WHAT THE EXERCISE ASKS –
Take the line that contains "This screenshot has width=2380, height=1541." and all lines after it, up to and including the last line of the data, and write them out exactly; nothing else belongs in the answer.

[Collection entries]
++++++++++++++++++++

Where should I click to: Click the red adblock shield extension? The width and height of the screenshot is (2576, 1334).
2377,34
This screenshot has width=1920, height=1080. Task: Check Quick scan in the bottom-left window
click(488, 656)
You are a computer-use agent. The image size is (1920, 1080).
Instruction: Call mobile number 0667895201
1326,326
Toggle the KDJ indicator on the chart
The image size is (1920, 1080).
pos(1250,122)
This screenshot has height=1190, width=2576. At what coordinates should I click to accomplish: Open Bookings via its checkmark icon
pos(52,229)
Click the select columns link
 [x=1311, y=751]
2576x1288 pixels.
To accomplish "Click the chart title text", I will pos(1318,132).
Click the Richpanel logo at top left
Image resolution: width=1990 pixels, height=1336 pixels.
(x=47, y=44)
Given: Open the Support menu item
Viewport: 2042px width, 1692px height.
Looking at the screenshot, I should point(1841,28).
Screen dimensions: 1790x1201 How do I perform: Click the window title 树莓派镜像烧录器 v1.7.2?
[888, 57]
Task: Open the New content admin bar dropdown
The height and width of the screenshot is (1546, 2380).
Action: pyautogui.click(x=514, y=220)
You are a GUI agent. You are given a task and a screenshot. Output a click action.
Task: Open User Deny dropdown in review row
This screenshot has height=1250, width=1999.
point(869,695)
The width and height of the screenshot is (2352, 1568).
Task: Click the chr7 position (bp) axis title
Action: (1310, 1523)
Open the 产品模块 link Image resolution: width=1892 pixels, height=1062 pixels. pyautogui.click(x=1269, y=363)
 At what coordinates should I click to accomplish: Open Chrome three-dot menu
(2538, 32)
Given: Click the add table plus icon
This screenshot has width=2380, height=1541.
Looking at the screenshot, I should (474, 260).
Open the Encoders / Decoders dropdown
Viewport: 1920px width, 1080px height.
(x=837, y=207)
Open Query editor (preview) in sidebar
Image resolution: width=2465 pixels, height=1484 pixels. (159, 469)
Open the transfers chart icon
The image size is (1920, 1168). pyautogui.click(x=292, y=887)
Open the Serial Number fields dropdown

++++++++++++++++++++

RESULT FOR THIS EXERCISE –
This screenshot has width=2380, height=1541.
Looking at the screenshot, I should (474, 260).
Open the Encoders / Decoders dropdown
Viewport: 1920px width, 1080px height.
(x=837, y=207)
Open Query editor (preview) in sidebar
Image resolution: width=2465 pixels, height=1484 pixels. (159, 469)
Open the transfers chart icon
The image size is (1920, 1168). pyautogui.click(x=292, y=887)
Open the Serial Number fields dropdown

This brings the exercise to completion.